A Novel CMT2P Missense Mutation in the RING Domain of LRSAM1 Impairs the Nuclear Transport of FUS (P5.027)

Objective: To describe a novel molecular mechanism for Charcot-Marie-Tooth disease type-2P (CMT2P). Background: has been associated with loss of function of LRSAM1 (an E3 ligase) or frame-shift mutations in the RING domain of LRSAM1. This disease has not been reported from USA and its pathogenic mechanism is unknown. Methods: Two families with CMT2P were clinically and electrophysiologically characterized. Proteins isolated from patient fibroblasts were examined by a variety of protein chemistry assays, including Mass Spectometry, co-immunoprecipiation and Western blot. Results: We have identified two families with dominantly inherited axonal polyneuropathy that is identical to those in previously reported non-US CMT2P families. The affected members in our family were co-segregated with a novel missense mutation Cys694Arg that alters a highly conserved cysteine in the RING domain of LRSAM1. Using Mass Spectrometry, we have identified several transcriptome proteins that interact with LRSAM1, including FUS, a nuclear protein critically involved in motor neuron degeneration of amyotrophic lateral sclerosis (ALS).
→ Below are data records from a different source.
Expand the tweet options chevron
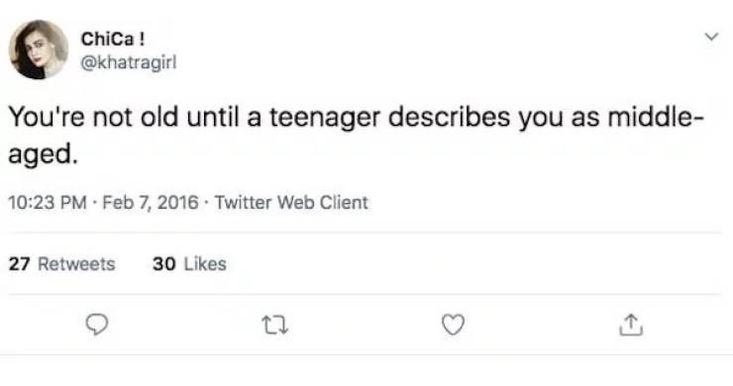click(711, 37)
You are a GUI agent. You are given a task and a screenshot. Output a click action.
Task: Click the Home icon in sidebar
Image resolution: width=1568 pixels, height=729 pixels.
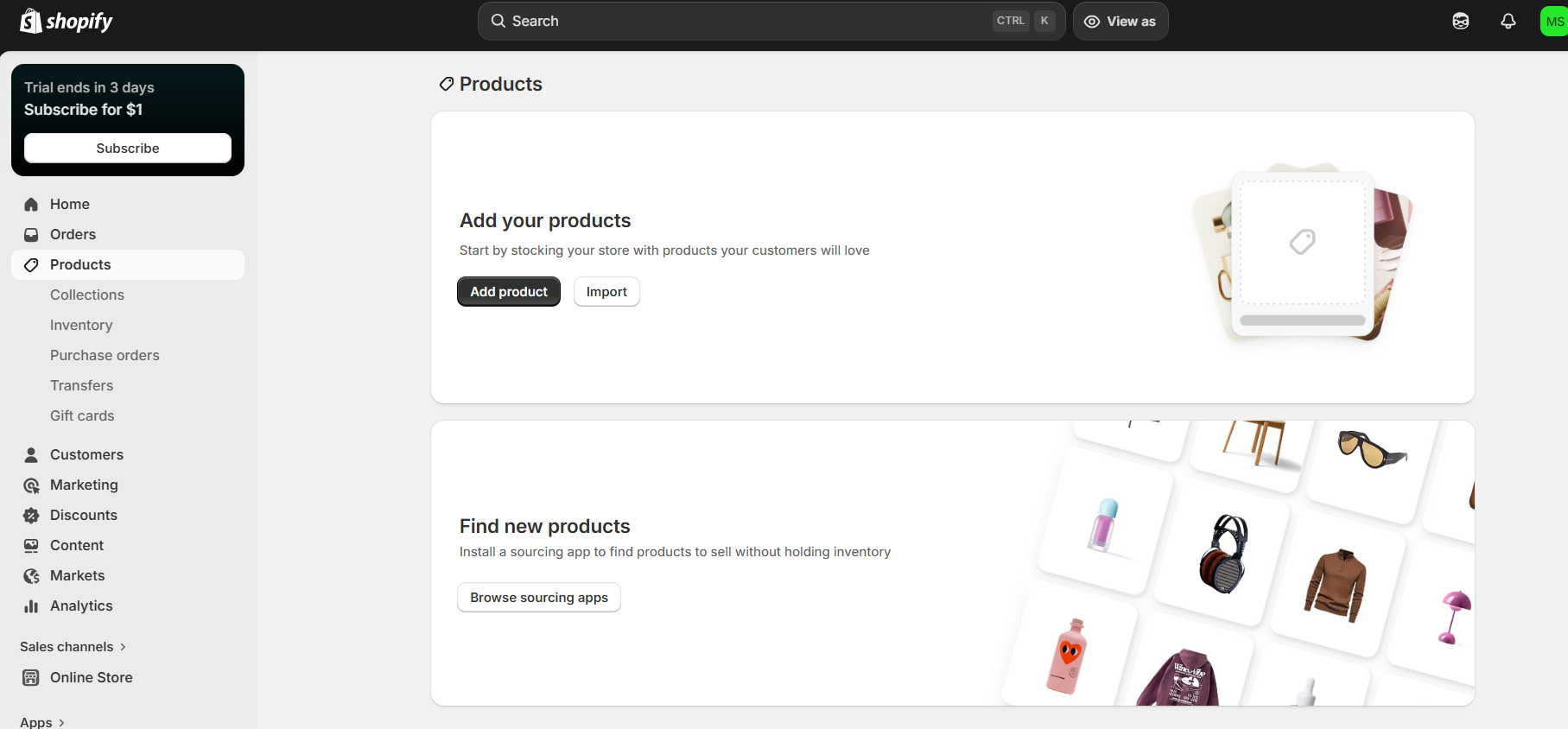click(x=31, y=205)
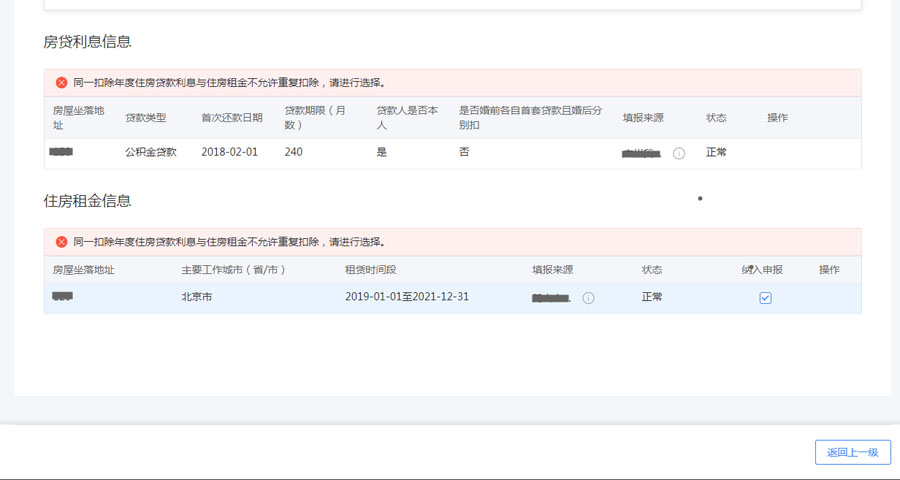Viewport: 900px width, 480px height.
Task: Click the info icon in the 公积金贷款 row
Action: 679,153
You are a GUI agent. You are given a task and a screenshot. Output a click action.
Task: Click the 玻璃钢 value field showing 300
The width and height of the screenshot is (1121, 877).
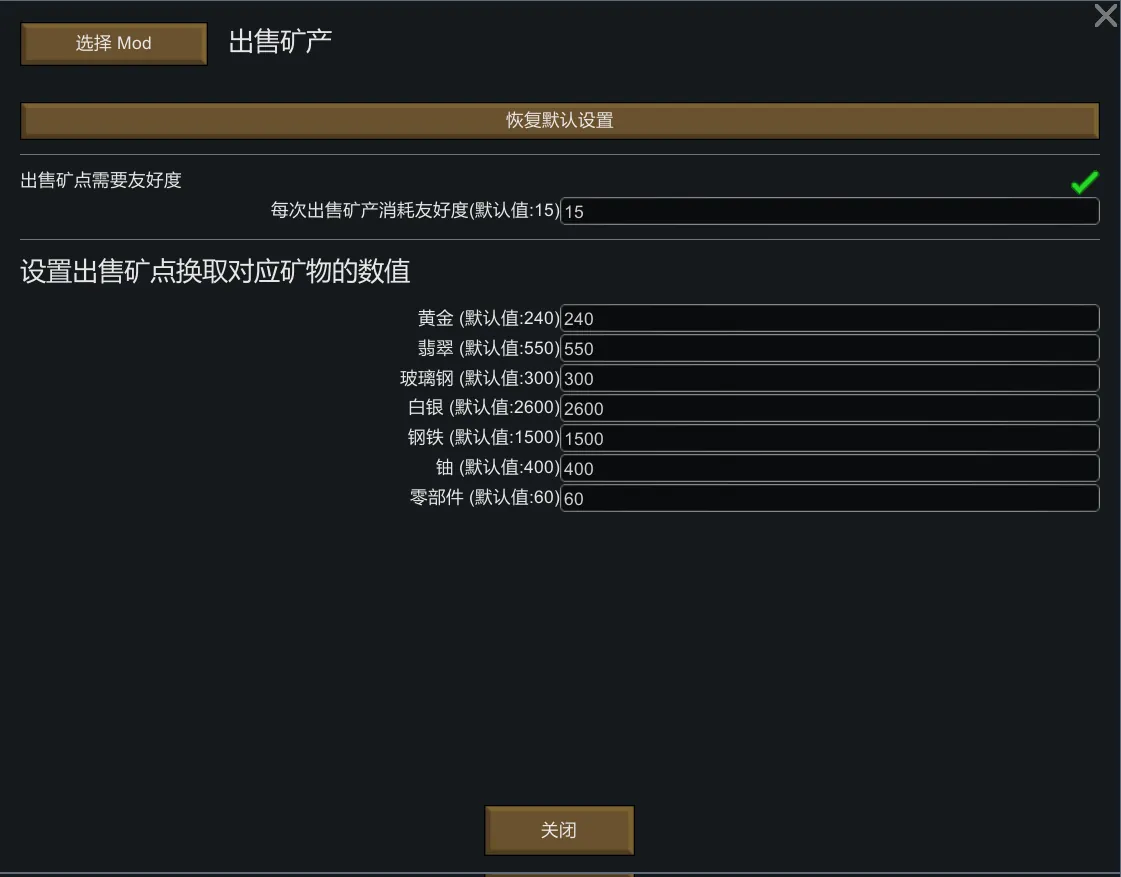829,378
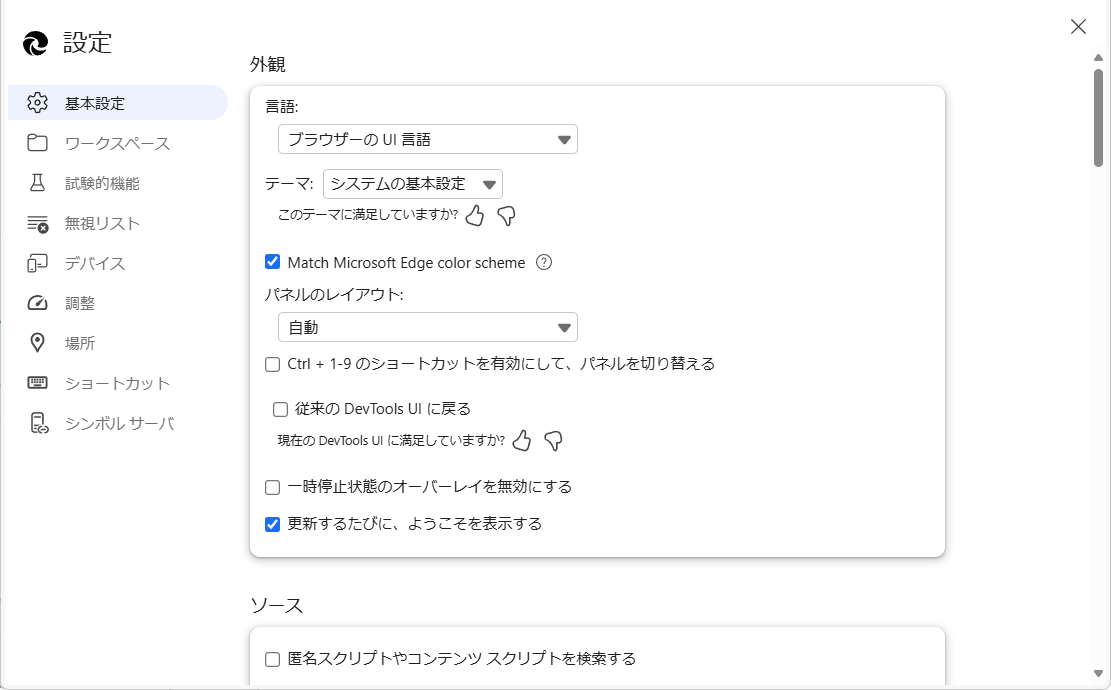
Task: Open パネルのレイアウト dropdown set to 自動
Action: pyautogui.click(x=427, y=327)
The C694R mutation weakens the interaction between LRSAM1 and FUS, and decreases the nuclear transport of FUS. Conclusions: Our findings suggest that the mutant LRSAM1 may contribute to axonal degeneration by a novel molecular mechanism - interfering nuclear transcriptome formation. Disclosure: Dr. Arpag has nothing to disclose. Dr. Hu has nothing to disclose. Dr. Parker has nothing to disclose. Dr. Hamilton has nothing to disclose. Dr. Yawn has nothing to disclose. Dr. Howard has nothing to disclose. Dr. Burnette has nothing to disclose. Dr. Zuchner has received license fee payments from Athena Diagnostics. Dr. Li has nothing to disclose.